Creating a Dataset¶
[1]:
from SPARQLWrapper import SPARQLWrapper, JSON
import pandas as pd
import hashlib
To install the use the dependencies for this notebook:
conda env create -f environment.yml
source activate fornax_tutorial
To run this notebook from the project root:
cd docs/tutorial
jupyter-notebook
Download¶
For the duration of this tutorial we will be using the social network of Marvel Comicbook characters.
Nodes will represent
- characters
- aliases
- groups of characters
edges will represent relationships between the nodes.

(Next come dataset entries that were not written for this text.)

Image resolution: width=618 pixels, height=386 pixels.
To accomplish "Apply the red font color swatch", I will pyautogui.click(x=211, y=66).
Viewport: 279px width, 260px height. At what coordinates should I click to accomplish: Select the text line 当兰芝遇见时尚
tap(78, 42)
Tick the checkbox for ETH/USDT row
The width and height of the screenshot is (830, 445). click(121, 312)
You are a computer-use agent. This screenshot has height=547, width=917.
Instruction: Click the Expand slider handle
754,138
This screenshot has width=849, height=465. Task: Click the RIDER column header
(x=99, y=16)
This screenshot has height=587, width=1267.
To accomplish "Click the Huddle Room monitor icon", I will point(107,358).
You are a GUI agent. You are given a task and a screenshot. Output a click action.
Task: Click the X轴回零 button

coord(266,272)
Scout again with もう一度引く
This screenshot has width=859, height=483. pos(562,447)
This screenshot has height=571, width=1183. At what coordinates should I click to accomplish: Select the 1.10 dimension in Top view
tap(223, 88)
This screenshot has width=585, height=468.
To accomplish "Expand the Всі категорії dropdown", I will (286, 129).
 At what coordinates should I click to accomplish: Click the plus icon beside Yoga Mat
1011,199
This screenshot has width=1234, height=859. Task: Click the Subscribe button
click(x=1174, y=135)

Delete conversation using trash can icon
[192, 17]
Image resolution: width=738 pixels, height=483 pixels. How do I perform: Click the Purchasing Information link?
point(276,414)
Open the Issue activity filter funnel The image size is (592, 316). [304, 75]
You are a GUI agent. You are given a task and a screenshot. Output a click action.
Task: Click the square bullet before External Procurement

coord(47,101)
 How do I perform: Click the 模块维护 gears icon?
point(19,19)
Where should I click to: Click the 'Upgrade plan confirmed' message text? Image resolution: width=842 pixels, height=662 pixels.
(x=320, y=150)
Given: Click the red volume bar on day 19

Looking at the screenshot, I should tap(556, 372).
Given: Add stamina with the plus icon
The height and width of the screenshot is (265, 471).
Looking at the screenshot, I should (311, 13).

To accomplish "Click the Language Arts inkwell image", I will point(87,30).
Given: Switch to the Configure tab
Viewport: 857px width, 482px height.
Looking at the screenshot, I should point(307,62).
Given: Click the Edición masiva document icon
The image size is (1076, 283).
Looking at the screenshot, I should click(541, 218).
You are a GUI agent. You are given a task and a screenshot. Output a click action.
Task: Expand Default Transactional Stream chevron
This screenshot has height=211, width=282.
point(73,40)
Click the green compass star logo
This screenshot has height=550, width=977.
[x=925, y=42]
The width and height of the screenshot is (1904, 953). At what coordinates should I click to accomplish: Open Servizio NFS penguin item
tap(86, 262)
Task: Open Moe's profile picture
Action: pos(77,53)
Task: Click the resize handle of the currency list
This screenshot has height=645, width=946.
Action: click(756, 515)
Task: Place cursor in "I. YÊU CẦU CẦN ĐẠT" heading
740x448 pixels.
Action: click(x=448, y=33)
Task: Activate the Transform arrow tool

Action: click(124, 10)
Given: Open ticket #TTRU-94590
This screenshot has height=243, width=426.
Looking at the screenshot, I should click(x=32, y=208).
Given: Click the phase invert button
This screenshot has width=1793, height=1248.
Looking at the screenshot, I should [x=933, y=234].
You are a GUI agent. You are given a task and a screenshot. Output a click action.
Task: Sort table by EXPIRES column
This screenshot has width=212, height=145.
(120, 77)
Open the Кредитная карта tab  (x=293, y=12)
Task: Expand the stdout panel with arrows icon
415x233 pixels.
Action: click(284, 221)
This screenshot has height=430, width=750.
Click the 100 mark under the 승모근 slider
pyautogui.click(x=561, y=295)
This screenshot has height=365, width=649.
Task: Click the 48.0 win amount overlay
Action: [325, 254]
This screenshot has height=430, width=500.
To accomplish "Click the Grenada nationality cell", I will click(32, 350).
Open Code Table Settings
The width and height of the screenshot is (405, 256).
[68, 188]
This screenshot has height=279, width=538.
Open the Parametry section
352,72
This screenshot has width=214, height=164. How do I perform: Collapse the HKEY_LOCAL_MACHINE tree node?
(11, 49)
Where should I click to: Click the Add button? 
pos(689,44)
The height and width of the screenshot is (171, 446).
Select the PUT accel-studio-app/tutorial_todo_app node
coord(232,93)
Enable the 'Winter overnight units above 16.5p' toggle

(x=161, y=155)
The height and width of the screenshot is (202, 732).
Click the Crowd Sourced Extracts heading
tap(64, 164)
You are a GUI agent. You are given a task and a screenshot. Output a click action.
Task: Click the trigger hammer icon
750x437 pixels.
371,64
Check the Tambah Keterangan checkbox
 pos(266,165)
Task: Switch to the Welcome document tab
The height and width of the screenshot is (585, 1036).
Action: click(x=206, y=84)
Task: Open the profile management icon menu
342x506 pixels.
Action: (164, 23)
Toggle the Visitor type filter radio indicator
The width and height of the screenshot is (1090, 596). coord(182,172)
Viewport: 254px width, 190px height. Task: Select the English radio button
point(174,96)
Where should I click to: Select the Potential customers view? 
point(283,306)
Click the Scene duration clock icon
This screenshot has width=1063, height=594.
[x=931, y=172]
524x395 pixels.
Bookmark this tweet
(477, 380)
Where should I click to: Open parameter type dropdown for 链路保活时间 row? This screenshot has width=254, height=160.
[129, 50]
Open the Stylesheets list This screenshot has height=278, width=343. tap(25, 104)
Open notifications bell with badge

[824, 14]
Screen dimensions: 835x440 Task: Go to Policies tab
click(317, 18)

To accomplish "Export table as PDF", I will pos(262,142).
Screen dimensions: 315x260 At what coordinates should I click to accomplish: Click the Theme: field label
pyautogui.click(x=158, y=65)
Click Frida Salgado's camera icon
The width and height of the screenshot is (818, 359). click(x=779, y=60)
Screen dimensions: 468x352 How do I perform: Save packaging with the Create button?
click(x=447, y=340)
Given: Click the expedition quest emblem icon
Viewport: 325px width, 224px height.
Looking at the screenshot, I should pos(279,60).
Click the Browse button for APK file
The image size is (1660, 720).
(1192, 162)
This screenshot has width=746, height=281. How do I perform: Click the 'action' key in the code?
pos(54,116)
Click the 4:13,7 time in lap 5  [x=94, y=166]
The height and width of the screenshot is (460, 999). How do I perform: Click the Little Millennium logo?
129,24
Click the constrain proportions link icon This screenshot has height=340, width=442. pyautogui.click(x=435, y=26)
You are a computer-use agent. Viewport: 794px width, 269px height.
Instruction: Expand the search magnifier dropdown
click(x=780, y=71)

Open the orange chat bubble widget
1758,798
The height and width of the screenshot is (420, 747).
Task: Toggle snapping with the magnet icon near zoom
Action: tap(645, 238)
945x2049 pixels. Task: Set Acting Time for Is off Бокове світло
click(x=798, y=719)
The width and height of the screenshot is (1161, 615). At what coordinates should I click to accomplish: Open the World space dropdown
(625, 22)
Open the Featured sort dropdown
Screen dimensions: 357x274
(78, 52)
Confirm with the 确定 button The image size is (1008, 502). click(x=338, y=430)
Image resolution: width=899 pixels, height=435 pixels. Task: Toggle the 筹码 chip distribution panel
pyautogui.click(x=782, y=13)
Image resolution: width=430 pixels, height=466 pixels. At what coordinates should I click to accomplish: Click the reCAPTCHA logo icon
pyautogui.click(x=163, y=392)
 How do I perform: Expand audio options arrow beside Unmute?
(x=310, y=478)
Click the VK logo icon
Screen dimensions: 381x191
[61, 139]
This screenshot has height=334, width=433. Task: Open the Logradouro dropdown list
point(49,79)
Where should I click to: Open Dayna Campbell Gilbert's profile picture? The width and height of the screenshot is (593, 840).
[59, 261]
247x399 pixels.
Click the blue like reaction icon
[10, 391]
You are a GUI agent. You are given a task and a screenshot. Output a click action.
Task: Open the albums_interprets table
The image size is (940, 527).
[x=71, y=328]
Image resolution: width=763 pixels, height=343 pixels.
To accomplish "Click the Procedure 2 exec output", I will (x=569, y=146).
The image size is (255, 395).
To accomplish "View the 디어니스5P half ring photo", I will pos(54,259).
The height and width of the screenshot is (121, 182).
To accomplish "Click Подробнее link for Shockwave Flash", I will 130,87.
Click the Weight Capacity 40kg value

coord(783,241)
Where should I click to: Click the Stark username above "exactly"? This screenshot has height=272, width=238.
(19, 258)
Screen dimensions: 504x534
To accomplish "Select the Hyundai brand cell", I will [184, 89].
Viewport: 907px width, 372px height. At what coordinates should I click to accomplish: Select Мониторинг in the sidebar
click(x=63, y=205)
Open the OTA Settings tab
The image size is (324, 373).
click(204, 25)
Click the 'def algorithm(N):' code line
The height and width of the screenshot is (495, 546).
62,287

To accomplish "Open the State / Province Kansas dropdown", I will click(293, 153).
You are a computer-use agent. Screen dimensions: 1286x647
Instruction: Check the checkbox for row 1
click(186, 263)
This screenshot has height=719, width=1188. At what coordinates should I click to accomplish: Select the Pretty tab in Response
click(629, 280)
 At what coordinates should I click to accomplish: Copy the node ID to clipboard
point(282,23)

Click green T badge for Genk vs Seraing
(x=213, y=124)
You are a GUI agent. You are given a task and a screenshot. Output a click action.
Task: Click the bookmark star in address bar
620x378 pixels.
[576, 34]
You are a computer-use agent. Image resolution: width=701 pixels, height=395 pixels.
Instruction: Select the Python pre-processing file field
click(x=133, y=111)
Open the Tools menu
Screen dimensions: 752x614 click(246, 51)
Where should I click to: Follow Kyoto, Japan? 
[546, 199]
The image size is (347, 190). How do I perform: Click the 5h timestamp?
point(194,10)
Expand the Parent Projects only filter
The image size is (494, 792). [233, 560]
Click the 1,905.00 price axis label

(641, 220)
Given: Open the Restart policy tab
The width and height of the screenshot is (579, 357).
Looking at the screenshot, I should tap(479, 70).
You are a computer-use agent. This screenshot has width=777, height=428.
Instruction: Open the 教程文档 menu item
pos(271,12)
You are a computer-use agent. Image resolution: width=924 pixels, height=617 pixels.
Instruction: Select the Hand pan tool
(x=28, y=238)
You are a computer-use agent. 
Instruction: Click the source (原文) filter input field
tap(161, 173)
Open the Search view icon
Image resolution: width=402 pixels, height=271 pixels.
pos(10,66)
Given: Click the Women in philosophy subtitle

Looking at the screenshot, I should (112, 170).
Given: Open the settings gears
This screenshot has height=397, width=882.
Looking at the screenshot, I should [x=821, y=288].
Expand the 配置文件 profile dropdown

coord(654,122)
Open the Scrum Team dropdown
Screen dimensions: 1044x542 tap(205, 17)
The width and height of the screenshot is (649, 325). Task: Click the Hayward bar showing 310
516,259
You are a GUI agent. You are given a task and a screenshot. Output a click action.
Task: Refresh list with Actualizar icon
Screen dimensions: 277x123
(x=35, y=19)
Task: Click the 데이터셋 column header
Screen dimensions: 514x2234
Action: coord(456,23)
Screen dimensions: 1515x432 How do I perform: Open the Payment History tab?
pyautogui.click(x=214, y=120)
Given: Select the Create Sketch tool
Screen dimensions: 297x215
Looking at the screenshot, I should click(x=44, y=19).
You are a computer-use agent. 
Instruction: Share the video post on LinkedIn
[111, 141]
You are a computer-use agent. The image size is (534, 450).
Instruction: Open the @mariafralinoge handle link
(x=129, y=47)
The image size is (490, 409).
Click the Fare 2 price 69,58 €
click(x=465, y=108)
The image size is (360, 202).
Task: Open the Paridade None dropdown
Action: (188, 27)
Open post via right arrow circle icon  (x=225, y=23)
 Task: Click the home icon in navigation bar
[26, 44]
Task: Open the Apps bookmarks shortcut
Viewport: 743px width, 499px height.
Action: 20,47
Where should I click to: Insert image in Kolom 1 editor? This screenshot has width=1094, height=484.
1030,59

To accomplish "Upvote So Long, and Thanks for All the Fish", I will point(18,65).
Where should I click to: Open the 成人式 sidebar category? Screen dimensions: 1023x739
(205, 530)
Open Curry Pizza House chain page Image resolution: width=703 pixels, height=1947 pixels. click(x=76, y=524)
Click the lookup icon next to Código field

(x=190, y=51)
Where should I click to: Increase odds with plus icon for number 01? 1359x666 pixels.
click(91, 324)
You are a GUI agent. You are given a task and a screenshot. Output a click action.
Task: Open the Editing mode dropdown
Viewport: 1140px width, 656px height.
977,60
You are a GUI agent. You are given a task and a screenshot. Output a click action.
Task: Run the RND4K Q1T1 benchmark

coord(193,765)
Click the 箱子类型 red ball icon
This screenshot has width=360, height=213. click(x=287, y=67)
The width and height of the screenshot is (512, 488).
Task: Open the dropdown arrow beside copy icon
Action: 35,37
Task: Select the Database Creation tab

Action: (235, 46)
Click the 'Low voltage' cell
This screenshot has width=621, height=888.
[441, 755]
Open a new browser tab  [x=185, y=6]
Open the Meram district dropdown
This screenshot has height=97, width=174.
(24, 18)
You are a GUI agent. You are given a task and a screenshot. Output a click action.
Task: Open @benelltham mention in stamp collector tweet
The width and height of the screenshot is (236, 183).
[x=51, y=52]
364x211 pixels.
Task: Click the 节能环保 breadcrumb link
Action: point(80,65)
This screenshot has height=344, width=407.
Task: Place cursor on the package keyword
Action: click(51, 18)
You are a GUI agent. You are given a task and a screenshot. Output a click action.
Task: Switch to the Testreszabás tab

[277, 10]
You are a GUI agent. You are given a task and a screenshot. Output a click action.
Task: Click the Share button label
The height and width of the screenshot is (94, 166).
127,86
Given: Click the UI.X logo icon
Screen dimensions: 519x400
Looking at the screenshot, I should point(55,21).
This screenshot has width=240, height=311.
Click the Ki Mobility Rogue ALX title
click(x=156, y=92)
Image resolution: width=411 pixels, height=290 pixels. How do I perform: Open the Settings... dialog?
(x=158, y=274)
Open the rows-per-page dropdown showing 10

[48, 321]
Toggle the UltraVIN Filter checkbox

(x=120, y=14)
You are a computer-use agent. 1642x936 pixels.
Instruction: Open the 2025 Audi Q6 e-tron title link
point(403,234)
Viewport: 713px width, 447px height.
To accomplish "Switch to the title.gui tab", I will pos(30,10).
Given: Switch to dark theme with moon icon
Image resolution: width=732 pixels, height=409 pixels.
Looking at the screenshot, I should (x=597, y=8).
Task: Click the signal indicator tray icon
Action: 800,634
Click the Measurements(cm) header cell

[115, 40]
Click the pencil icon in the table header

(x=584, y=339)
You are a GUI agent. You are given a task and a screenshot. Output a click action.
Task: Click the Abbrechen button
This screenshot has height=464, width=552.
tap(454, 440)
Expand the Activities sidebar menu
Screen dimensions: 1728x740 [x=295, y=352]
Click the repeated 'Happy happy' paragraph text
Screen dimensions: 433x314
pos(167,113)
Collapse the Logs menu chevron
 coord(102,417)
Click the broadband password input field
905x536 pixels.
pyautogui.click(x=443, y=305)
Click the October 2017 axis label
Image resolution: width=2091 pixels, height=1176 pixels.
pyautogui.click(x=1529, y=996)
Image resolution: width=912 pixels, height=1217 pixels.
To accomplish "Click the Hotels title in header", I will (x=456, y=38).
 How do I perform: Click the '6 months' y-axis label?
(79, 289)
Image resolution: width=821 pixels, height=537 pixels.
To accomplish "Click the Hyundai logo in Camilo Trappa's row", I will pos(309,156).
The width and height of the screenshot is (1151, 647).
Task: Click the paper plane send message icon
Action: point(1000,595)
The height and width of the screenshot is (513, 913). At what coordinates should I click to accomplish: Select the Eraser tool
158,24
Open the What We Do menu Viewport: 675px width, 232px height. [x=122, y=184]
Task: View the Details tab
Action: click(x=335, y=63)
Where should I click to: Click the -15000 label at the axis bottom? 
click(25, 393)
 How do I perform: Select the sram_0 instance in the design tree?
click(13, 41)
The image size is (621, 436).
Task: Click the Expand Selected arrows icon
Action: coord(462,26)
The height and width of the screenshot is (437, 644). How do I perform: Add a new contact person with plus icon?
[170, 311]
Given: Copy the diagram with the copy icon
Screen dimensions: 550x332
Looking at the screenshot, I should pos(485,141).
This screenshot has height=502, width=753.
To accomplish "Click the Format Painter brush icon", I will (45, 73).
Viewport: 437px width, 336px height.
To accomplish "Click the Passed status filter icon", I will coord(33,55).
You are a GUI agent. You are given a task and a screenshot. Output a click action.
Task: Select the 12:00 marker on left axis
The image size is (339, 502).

For example Wolverine, Logan and X-Men are all nodes. There is an edge between Wolverine and Logan because Logan is an alternative name for Wolverine. There is an edge between Wolverine and X-Men because Wolverine is a member of X-Men. There is no direct relationship between Logan and X-Men so there is no edge between them.
SPARQL¶
Below is a SPARQL query which will return data in the following format (using ‘Wolverine’ as an example):
{
"group": {
"type": "uri",
"value": "http://www.wikidata.org/entity/Q2690825"
},
"character": {
"type": "uri",
"value": "http://www.wikidata.org/entity/Q186422"
},
"birthName": {
"xml:lang": "en",
"type": "literal",
"value": "James Howlett"
},
"characterLabel": {
"xml:lang": "en",
"type": "literal",
"value": "Wolverine"
},
"groupLabel": {
"xml:lang": "en",
"type": "literal",
"value": "Horsemen of Apocalypse"
},
"characterAltLabel": {
"xml:lang": "en",
"type": "literal",
"value": "Logan, Weapon X, Jim Logan, Patch, James Howlett, Agent Ten, Experiment X, Weapon Ten"
}
}
[2]:
sparql = SPARQLWrapper("https://query.wikidata.org/sparql")
sparql.setQuery("""
SELECT ?character ?characterLabel ?group ?groupLabel ?birthName ?characterAltLabel
WHERE {
?group wdt:P31 wd:Q14514600 ; # group of fictional characters
wdt:P1080 wd:Q931597. # from Marvel universe
?character wdt:P463 ?group. # member of group
optional{ ?character wdt:P1477 ?birthName. }
SERVICE wikibase:label { bd:serviceParam wikibase:language "[AUTO_LANGUAGE],en".}
}
""")
sparql.setReturnFormat(JSON)
results = sparql.query().convert()
Loading with Pandas¶
We’ll be using pandas to do some data manipulation so lets put the result inside a pandas dataframe.
[3]:
# load the results into a pandas DataFrame
records = []
for result in results["results"]["bindings"]:
character_id = result['character']['value']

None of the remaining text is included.